Carey looked at her over Jess’s shaking shoulders with astonishment in his eyes. “She was fine a moment ago,” he said, his voice low, his hand hovering and then finally landing on the back of Jess’s neck, massaging gently.
Jaime said, “Go clear the duty room.”
After an instant of indecision, Carey left, and Jaime made generic soothing noises, stroking Jess’s back with some care and the thought that there might be more than the one bruise, until Carey reappeared and gestured her onward.
Jaime guided Jess down the hall and around the corner.

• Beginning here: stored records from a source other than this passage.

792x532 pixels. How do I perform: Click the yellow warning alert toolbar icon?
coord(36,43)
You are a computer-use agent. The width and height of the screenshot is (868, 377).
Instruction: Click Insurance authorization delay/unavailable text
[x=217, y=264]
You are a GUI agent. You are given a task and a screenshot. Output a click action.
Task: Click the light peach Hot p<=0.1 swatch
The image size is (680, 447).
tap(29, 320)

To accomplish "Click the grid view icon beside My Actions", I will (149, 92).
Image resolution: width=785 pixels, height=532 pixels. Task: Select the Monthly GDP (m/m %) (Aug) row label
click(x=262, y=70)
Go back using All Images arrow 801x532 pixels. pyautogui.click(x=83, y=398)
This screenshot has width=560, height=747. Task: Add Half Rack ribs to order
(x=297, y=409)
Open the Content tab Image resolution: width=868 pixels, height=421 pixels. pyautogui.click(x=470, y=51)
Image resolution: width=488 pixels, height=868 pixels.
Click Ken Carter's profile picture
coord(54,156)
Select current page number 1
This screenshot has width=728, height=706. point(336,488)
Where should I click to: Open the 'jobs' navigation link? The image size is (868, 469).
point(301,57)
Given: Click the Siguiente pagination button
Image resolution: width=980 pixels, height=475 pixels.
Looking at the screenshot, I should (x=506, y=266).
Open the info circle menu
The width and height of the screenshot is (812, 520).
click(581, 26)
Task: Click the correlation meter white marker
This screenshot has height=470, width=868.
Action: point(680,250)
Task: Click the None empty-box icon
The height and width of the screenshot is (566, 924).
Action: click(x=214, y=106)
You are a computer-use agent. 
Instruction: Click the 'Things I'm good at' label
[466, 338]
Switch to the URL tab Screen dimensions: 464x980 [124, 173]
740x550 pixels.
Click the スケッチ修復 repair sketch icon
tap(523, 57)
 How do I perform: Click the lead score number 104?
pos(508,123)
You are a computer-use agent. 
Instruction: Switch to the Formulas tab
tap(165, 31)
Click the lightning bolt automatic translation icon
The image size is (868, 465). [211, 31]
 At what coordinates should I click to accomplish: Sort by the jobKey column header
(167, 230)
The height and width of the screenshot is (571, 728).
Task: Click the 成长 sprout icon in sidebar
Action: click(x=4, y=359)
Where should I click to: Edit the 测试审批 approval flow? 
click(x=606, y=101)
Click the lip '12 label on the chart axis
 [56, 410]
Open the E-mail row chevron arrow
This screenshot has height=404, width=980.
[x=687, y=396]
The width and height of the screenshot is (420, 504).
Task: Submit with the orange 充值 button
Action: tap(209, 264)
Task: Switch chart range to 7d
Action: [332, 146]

When they finally made it to the duty room, she looked at Carey’s hovering presence and jerked her head at the door.
“What?” he said. “No—”
“Git,” Jaime told him. “Go tell Arlen she’s back, but don’t you dare bring a crowd rushing back down here!”
Carey still hesitated, full of irritation and reluctance and concern. Jaime didn’t blame him—but Jess had made this choice, and still hid her face in Jaime’s shoulder. Resignation joined the emotion on Carey’s face. “I won’t be long.”
Alone in the small room, Jaime took them to the small desk and sat Jess at its chair, where she sniffled quietly, looking at the floor. Jaime leaned against the desk and asked, “Do you want to talk? Or have you got it all out of your system?”
Jess flashed her a miserable look. “I don’t know. I don’t know why I cried so hard. I thought I was happy to be back, and I... I was happy to be with Carey. But when you... then I... all of a sudden...” she bit her lip, and looked away again.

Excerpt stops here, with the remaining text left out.